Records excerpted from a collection
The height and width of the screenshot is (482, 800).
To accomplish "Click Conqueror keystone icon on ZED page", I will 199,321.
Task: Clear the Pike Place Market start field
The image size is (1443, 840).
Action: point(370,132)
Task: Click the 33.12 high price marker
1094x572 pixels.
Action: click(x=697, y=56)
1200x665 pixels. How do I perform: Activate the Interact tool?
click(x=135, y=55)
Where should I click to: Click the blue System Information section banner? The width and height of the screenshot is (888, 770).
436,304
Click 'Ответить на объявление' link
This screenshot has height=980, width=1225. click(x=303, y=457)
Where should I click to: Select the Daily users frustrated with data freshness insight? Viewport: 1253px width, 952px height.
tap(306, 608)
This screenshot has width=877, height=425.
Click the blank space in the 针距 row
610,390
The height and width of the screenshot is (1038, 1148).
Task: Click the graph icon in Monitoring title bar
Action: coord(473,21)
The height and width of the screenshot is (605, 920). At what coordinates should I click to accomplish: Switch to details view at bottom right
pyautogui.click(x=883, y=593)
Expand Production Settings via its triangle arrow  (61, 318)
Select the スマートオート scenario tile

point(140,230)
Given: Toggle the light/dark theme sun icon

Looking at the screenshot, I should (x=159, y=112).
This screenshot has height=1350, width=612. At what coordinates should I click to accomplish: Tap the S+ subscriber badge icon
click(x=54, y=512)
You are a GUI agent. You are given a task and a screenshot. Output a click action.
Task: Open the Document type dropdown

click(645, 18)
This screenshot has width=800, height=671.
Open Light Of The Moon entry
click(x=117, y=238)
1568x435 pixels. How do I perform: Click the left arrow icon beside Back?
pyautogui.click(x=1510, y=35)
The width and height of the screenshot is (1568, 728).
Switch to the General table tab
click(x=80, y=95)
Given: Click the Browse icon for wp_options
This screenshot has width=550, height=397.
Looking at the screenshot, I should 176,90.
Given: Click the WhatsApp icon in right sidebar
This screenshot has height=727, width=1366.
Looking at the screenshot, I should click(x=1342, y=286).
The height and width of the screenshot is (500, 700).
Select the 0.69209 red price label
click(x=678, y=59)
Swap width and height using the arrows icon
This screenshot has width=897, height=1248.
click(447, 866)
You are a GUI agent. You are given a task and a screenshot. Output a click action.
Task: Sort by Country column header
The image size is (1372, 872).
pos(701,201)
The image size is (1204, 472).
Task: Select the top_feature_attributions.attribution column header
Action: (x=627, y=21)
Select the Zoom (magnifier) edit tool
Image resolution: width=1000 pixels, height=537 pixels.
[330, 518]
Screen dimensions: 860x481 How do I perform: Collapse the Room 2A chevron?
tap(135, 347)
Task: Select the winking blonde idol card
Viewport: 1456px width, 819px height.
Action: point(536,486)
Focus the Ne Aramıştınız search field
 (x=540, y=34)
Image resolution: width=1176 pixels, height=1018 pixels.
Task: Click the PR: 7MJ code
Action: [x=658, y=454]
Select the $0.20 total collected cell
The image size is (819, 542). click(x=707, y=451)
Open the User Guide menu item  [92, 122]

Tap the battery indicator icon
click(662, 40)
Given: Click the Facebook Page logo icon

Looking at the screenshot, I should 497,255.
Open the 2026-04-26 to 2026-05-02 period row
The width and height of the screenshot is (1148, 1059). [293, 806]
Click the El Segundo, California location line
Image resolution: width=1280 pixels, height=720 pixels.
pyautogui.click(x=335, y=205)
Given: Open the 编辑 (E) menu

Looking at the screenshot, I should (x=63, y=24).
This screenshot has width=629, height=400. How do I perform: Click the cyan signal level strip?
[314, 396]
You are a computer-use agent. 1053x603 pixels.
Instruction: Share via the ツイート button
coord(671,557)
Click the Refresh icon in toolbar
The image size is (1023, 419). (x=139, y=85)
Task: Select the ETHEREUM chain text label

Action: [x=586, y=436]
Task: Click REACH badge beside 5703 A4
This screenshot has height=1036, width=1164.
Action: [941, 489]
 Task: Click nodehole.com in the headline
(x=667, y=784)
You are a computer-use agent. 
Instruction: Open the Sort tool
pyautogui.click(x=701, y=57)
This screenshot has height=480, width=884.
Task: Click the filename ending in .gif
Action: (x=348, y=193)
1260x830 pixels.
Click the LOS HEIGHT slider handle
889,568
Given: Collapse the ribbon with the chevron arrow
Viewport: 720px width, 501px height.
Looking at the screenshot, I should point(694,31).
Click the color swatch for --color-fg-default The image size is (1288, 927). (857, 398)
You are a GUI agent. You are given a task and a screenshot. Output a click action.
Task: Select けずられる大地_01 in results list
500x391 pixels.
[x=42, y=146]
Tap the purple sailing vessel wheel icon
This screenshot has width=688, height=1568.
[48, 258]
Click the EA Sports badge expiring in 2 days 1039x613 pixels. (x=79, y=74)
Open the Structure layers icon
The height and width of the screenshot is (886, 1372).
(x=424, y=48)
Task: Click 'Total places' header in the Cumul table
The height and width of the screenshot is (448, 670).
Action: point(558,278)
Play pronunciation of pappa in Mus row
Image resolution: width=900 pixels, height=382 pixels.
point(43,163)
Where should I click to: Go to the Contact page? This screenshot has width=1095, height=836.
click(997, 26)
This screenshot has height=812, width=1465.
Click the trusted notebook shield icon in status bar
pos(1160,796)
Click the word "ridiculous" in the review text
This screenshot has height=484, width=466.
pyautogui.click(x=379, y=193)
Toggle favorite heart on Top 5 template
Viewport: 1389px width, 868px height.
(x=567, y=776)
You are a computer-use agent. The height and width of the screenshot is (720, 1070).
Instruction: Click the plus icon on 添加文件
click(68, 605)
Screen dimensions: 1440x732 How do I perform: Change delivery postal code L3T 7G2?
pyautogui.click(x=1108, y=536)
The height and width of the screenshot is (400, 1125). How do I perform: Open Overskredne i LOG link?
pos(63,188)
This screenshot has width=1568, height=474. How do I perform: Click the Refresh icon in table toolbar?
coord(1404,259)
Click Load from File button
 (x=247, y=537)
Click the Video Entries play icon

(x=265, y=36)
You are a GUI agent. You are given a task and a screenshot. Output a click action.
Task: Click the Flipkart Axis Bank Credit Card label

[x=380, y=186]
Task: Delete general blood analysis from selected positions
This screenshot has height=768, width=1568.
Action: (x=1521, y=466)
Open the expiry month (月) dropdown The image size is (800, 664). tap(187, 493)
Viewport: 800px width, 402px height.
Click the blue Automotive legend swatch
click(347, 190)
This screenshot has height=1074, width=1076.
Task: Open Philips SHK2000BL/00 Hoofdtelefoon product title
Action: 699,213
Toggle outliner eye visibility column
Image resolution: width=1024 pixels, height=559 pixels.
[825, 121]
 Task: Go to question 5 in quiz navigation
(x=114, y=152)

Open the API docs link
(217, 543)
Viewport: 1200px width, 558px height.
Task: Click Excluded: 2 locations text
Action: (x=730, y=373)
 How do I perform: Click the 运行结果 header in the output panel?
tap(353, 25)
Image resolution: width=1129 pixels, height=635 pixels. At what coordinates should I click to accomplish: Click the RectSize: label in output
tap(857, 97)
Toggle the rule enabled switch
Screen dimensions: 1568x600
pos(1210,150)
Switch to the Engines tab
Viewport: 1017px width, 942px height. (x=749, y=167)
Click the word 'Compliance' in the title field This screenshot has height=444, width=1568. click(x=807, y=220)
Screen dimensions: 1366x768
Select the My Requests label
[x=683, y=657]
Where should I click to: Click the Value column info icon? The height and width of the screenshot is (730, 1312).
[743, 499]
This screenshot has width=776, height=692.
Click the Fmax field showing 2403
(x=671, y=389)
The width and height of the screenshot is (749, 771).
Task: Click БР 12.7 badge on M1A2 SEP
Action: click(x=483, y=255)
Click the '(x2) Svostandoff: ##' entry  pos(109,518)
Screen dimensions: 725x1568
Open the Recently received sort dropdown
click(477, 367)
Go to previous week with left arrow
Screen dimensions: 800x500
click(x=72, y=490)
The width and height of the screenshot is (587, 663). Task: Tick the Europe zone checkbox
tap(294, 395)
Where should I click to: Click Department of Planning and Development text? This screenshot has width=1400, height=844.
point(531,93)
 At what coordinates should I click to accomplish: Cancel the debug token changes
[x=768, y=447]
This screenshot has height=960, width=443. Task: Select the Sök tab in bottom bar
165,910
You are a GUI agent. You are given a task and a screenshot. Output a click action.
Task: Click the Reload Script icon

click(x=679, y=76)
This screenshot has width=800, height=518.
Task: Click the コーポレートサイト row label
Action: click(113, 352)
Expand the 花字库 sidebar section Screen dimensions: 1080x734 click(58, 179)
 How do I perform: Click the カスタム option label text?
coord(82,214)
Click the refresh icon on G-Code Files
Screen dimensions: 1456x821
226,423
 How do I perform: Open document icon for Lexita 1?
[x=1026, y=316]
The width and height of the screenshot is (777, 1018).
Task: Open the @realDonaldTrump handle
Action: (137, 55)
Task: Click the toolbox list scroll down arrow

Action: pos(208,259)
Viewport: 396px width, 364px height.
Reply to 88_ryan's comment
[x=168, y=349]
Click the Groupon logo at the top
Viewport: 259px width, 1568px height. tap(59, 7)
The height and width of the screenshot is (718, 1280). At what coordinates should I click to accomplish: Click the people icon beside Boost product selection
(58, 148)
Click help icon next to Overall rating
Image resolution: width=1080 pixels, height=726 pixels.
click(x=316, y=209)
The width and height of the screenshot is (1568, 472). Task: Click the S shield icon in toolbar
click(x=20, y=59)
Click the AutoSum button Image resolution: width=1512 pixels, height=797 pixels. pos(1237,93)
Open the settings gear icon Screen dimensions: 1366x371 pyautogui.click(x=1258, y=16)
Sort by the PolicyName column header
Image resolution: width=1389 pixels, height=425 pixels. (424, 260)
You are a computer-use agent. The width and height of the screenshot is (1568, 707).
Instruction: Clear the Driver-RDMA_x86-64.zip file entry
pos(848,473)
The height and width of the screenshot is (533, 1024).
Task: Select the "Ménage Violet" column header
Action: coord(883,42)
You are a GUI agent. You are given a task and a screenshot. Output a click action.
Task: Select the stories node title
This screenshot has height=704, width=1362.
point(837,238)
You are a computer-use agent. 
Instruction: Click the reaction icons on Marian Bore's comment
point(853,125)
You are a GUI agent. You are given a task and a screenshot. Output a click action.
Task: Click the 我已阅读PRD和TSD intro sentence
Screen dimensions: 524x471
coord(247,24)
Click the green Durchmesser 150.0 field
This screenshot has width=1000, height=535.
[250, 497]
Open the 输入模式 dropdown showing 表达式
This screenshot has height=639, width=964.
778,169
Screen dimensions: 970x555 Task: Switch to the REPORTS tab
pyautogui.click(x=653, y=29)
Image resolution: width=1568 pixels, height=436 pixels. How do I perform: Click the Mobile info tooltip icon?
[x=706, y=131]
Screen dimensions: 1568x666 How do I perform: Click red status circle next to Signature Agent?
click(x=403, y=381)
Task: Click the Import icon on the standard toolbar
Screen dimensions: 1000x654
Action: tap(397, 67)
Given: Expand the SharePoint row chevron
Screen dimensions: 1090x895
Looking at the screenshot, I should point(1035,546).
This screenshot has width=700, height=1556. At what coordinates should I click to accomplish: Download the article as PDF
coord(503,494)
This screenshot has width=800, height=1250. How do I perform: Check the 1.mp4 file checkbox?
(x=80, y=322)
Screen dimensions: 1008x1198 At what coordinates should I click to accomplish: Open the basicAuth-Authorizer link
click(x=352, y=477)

To do:
Copy out every line from the data above that has "sidebar" in it.

Completed task:
Given: Click the WhatsApp icon in right sidebar
Expand the 花字库 sidebar section Screen dimensions: 1080x734 click(58, 179)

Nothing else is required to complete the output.